Listening to the girl on the phone, I nod a couple of times and thank her. I hang up and lean back in the bank I am sitting on, gazing at the Tom Tower at Oxford University. The sky above is a grayish blue. Rain is trickling like hesitant tears on my face. I take a long breath as I fiddle with the sleeves of the pullover I had exchanged with the girl on the phone. She gave it to me, along with her shoes and pants, in exchange of my bloodstained theatre dress. The dress is beautiful, I remember her saying. Blood can always be washed away.

The rain keeps drizzling in Christ Church.

The few students in the garden shade themselves under the safety of the university's halls, leaving me almost alone in the middle. I am not going to move. I like the feel of trickling water on my skull. It helps me contemplate the things the girl on the phone just told me.

"Sometimes I ask myself, what if the door to Wonderland is hidden here inside the university?" The Pillar's voice resonates behind me. I didn't invite him, but he found me. "Imagine if the real rabbit hole were right beneath our feet." He sits next to me and leans forward. He rests his chin on his cane and stares at the Tom Tower like an obedient dog.

"How did you find me?" I ask.

"People tend to go to certain places when they feel lost," he says. "Places that resemble a god in many ways. Be it a father, a mother, a mentor, a lover, church, mosque, synagogue, or even a real god." He rubs his nose to resist sneezing, an aftereffect of the infinite amount of pepper we were exposed to in Drury Lane. Thank God we didn't sniff a lot of the pepper. "For a girl like you, who is in many ways a character in a book, your god is definitely the man who wrote it."

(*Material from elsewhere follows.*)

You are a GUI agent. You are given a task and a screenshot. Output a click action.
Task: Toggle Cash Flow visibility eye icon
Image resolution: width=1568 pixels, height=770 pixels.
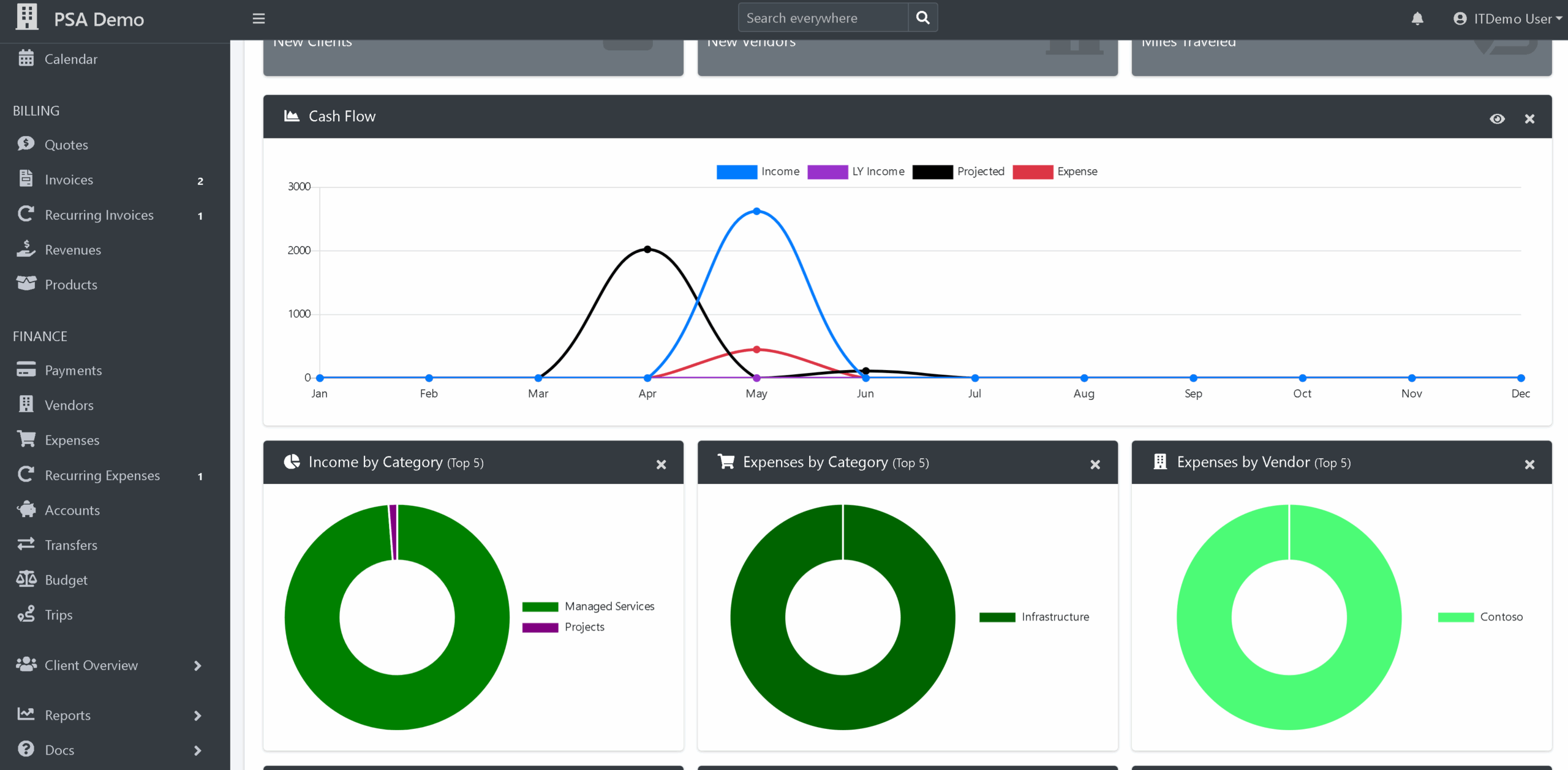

The Pillar is right, and I hate it when he is. I came here hoping I could meet Lewis through the small door in the Tom Tower. I came here to ask him about the meaning of the vision of Victorian England, and why he "couldn't save them." And if possible, I'd like to know how he managed to stay whimsical and optimistic in hard times like these. Maybe I could use his advice to face the cruel world I live in now.

"How did we escape the theatre?" I break the silence without looking at him, still staring at the Tom Tower.

"It depends on the last thing you remember." He leans back, both hands on his cane.

"I remember sneezing and then you puffed hookah smoke into my face. Then I think I..."

"Blacked out, that's right."

"What happened after I blacked out? How are we the only ones who managed to escape a locked theatre?"